[Text segment Boundary: Start]

Doll Repair by Karen O’Shea, Marlton
Karen O’Shea has been fixing dolls, dollhouses and teddy bears since the 1970s. Her projects have included 19th-century bisque heads, 1930s composite dolls, 1950s rubber-and-cloth dolls, 1970s Barbies, and present-day American Girl dolls. O’Shea taught herself the precision skills needed to repair cracks, repaint facial flaws, rebuild eyes, restore hair, restring arms and sew period clothing—all while maintaining the doll’s original integrity. “If you repaint the whole doll, you’ve basically destroyed it,” she says. 856-983-0368.

Guidolume Furniture & Clock Center, East Hanover
Guidolume Furniture & Clock Center has been fixing clocks of all makes and size for the past 63 years. They work with pieces “no one else does,” says owner, Guido Boretti. Grandfather clocks—including those made by Herschede, Howard Miller and Sligh—are a specialty. Guidolume also maintains clocks at institutions around New Jersey, including Seton Hall and the Denville Public Library. 973-887-1723.

Nechamkin Silver Studios, Andover
Liza Nechamkin-Glasser fields all types of requests, from fixing a broken church chalice to refurbishing trophies, jewelry and place settings. Formerly a silversmith for Tiffany & Co., Glasser specializes in restoration, replication and replating, and is experienced in rare techniques such as repoussé—hammering designs into the reverse side of malleable metals—and chasing, which indents designs into the surface. 973-786-0013.

Shades of Soho, Glen Rock
Lighting boutique Shades of Soho designs one-of-a-kind products and repairs all kinds of lamps and fixtures. “If it takes electricity and has an incandescent bulb, I can fix it,” says owner Bryan Kule. During his 21 years in the business, Kule has restored antique chandeliers from the early 1900s and refurbished all types of family heirlooms; he even makes house calls. Kule learned his craft from veterans who were present at the birth of the lighting industry. 201-785-7646.

Turul Book Bindery, Wharton
Turul Bookbindery traces its origins to 1932 in Hungary. “We try to do repairs the way they would have done it in the book’s time period,” says Michael Rahill, owner Margit’s son, who has restored bibles dating to the 1600s. The shop mostly restores one-of-a-kind books with sentimental value, where a quick fix with glue is not an option. “We never just do adhesive, because that’s like making a paperback-style book inside a hardcover; that never lasts.” 973-361-2810.

Weston Gallery, Manasquan
Tucked in the back of the fine-art gallery he runs with his wife, Kathy, Englishman Stephen Weston painstakingly refurbishes antique gilt frames, oil paintings and porcelain. As an apprentice with U.K.-based Royal Worcester, Weston learned all areas of porcelain work; he has helped design and produce more than 150 Fabergé eggs. Weston, also a fine artist, has revived works from masters including Pablo Picasso and Marc Chagall, but says working on everyday sentimental pieces is equally gratifying. “It’s an art not a lot of people do anymore,” Weston says. While not all the projects are priceless, “they bring a lot of happy memories.” 732-292-1664.

[Text segment Boundary: End]

Request 1:
According to the repair-shop listings, what kind of clock is a specialty at Guidolume Furniture & Clock Center?
The repair-shop listings and the entries that follow have nothing to do with each other.

[Records for this exercise Boundary: Start]

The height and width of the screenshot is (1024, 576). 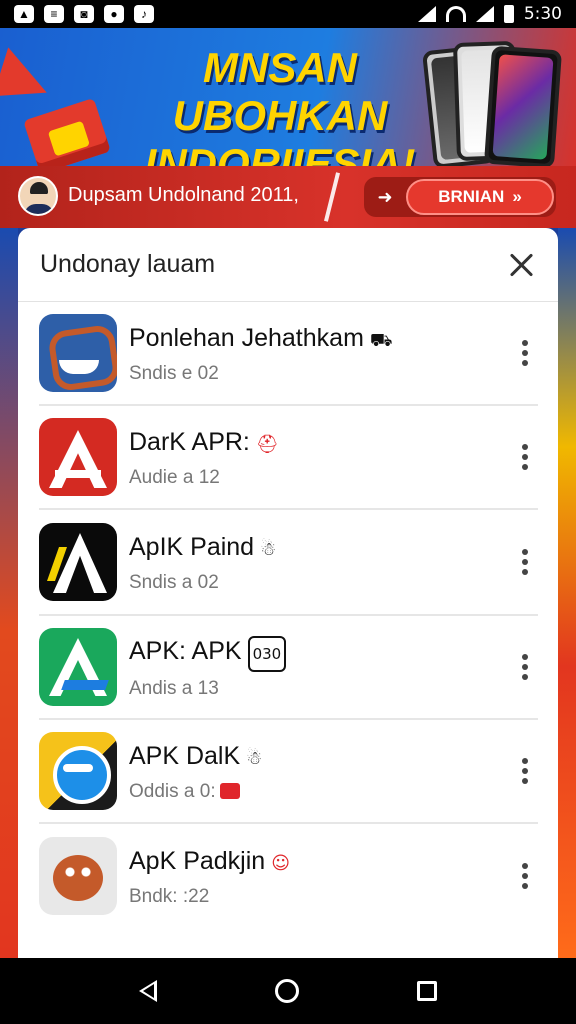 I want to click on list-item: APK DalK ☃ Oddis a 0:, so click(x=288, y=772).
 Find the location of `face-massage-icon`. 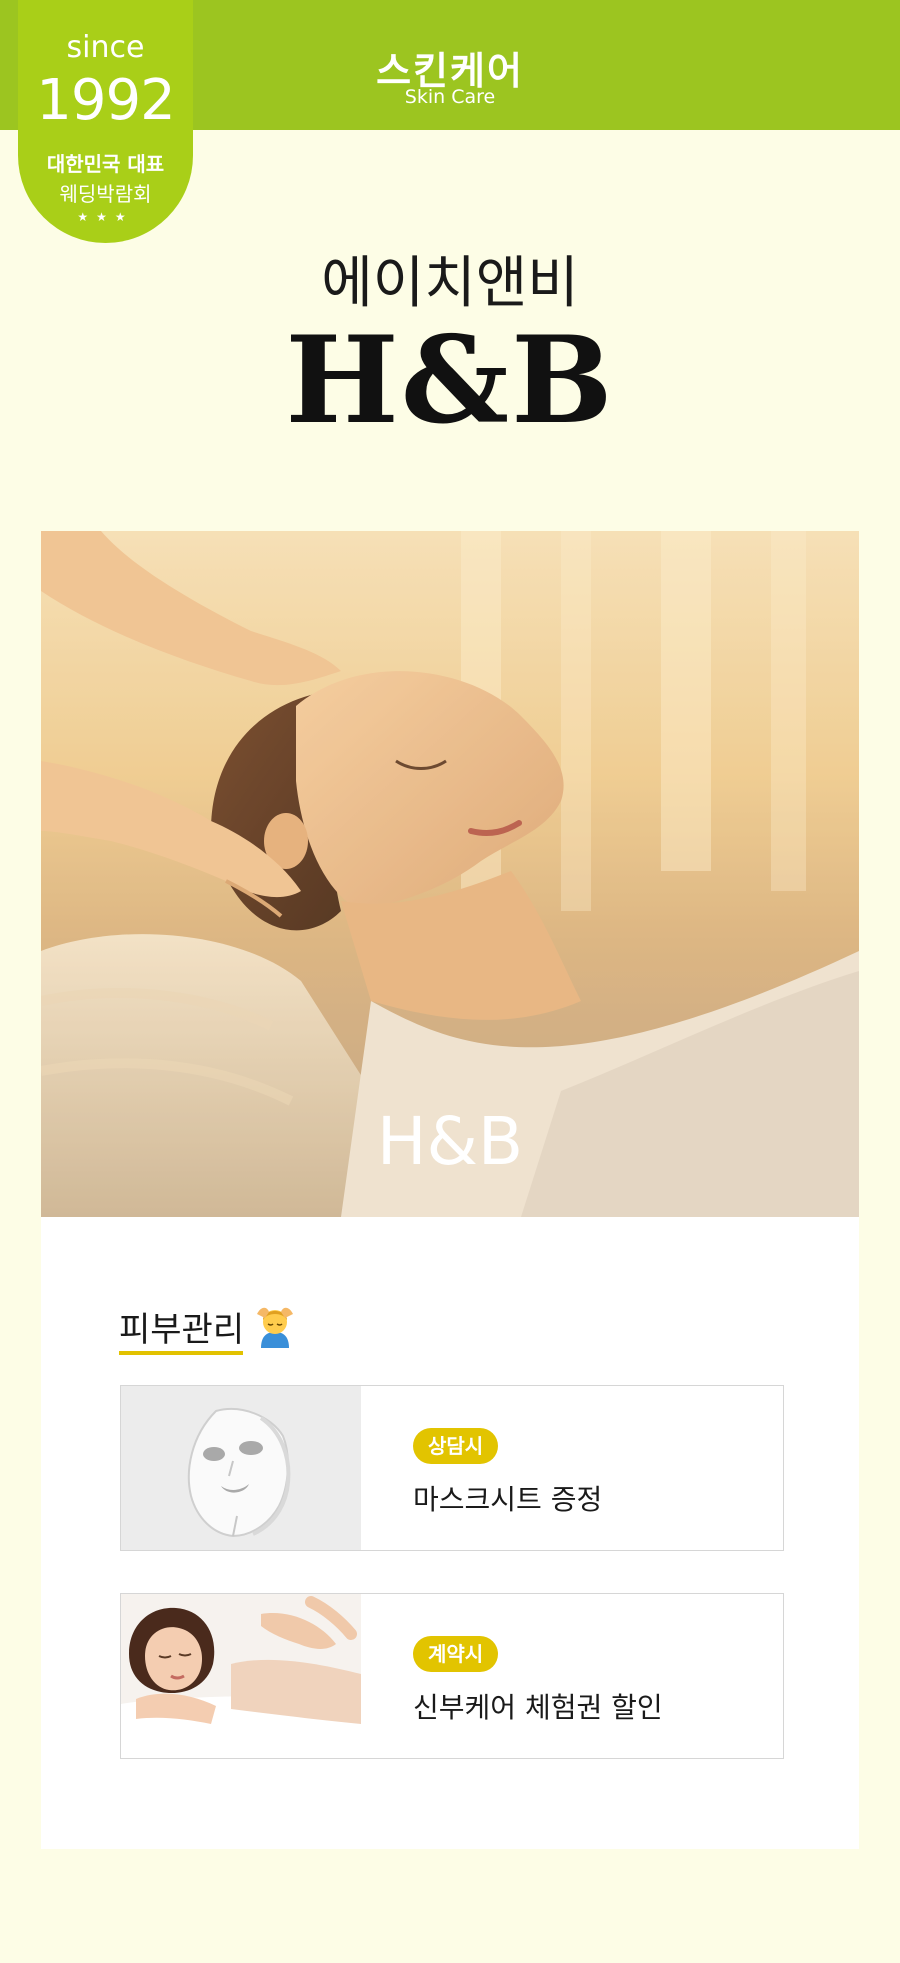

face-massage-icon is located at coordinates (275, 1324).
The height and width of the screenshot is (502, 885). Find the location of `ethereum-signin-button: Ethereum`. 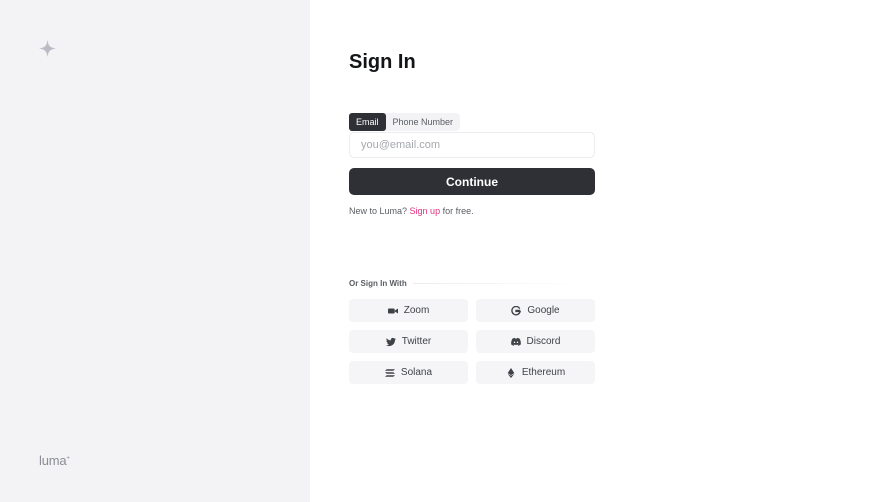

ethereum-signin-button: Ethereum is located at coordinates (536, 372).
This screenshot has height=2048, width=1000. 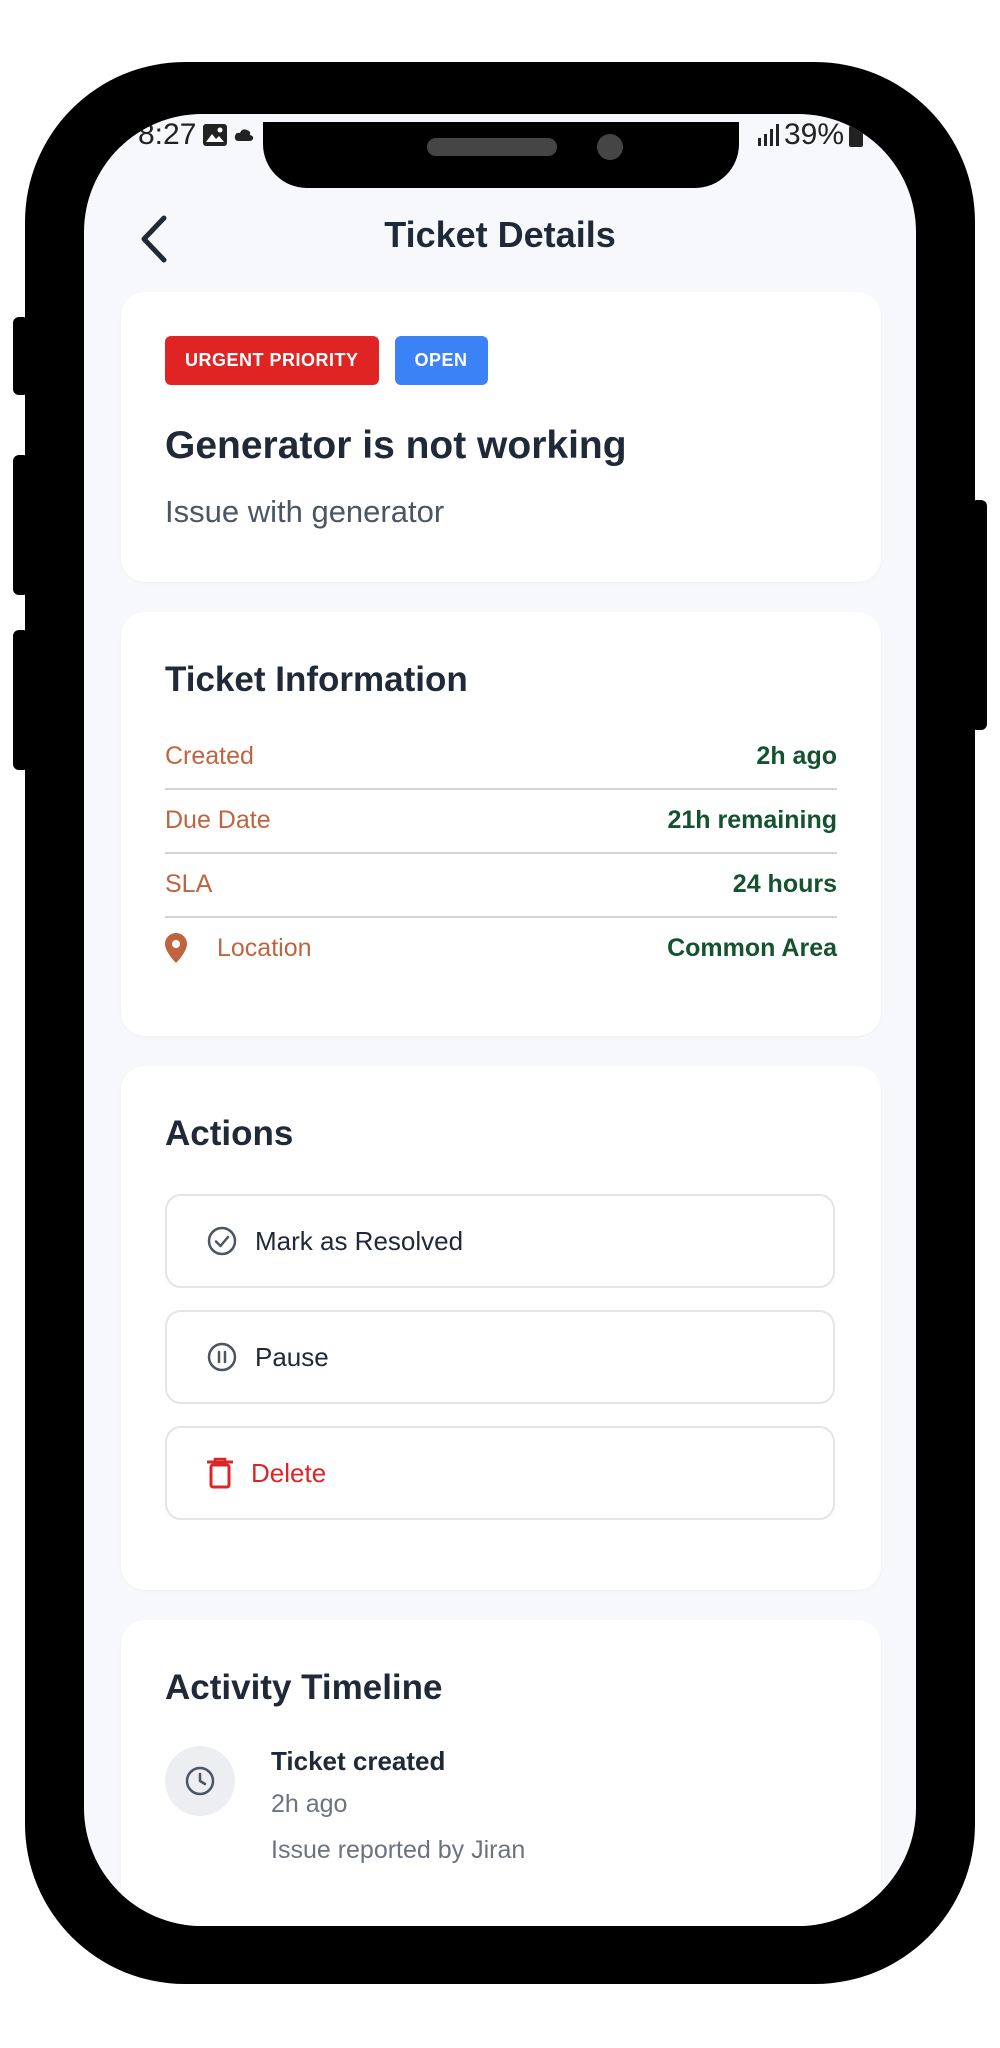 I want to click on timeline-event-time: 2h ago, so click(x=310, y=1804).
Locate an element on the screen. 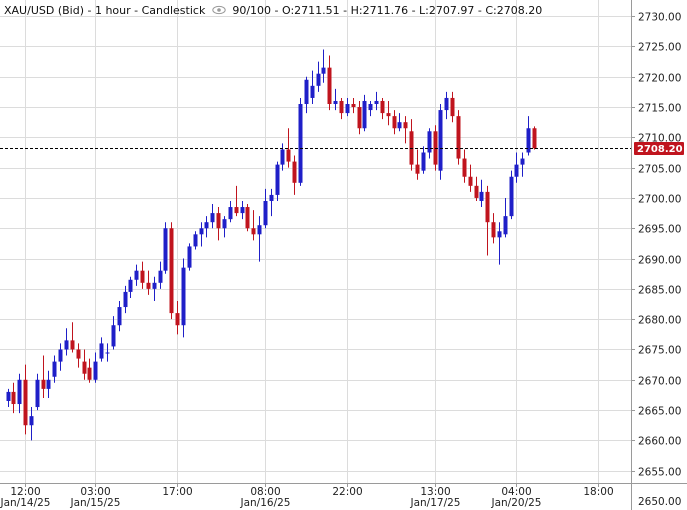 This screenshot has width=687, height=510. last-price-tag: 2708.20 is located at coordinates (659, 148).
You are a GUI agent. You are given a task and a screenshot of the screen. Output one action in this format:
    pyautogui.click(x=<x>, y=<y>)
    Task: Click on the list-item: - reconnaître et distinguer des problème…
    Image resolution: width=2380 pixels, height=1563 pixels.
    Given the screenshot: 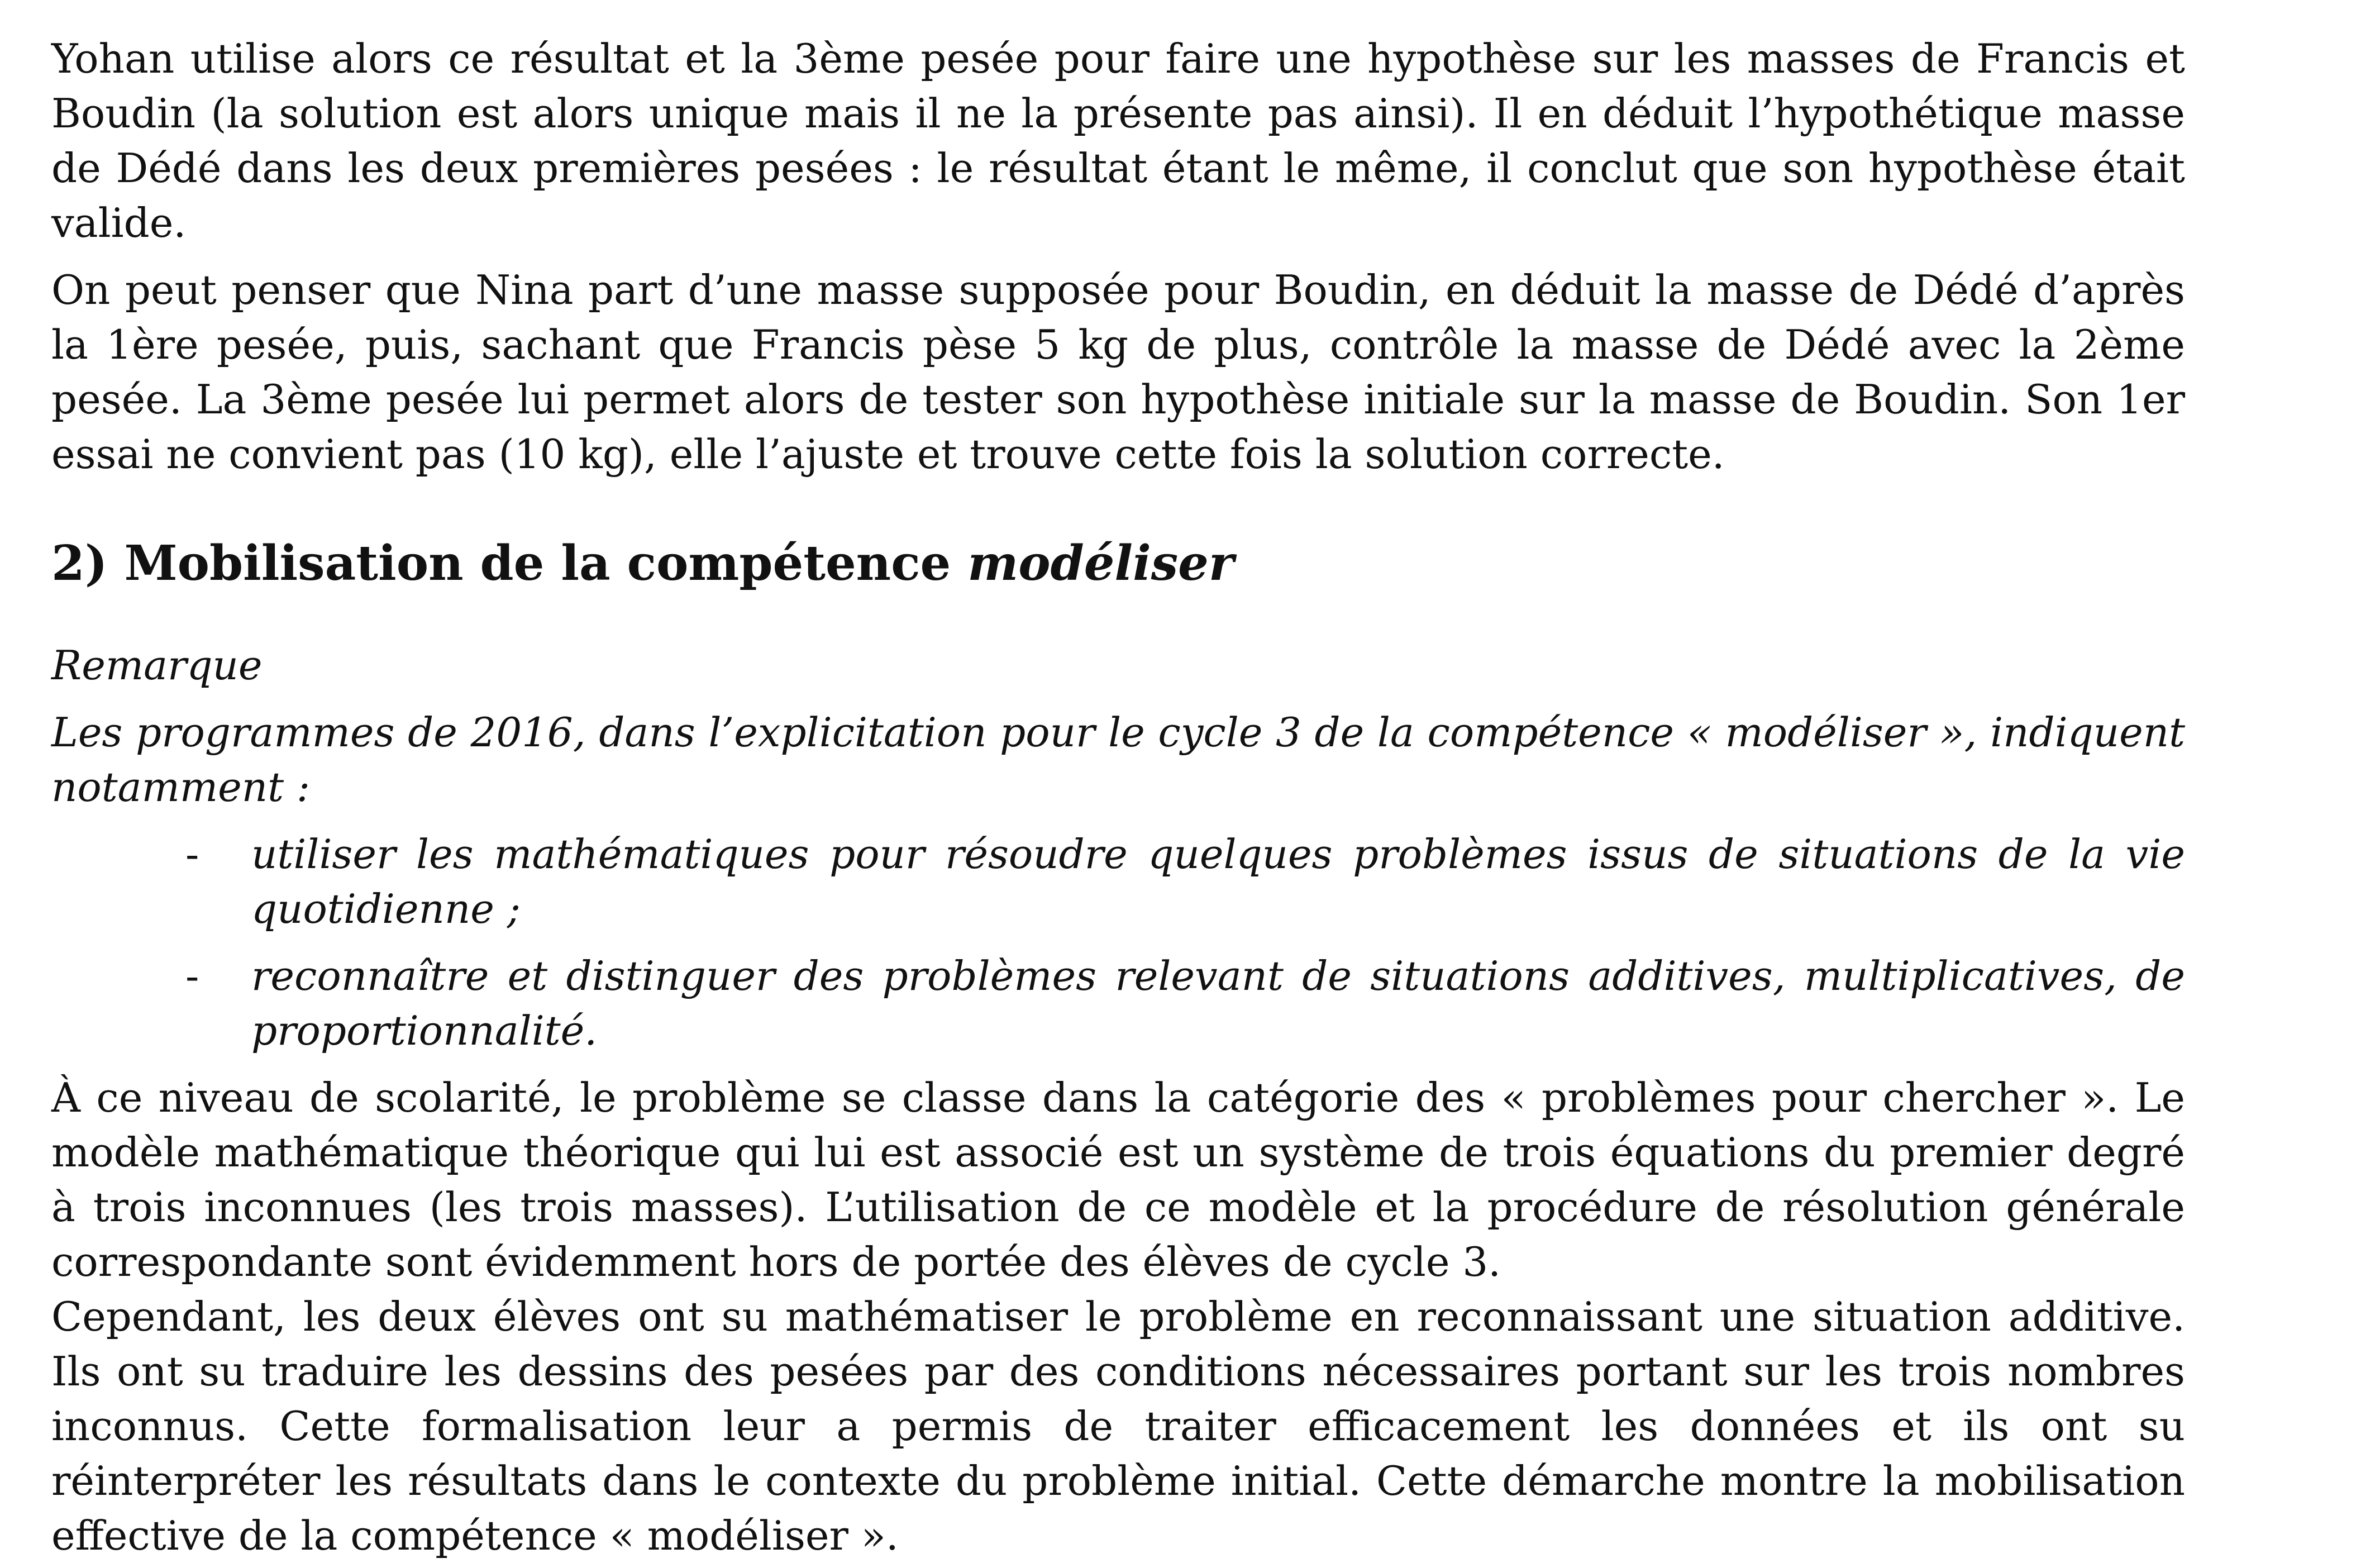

[Records for this exercise Boundary: End]

Request 2:
Copy the entries word for word, starting with the line containing "You are a GUI" and going on through the end of the entries, both ends included. Leave the pictures out of your answer.

Written answer 1:
Grandfather clocks are a specialty.

Written answer 2:
You are a GUI agent. You are given a task and a screenshot of the screen. Output one action in this format:
    pyautogui.click(x=<x>, y=<y>)
    Task: Click on the list-item: - reconnaître et distinguer des problème…
    Image resolution: width=2380 pixels, height=1563 pixels.
    Given the screenshot: 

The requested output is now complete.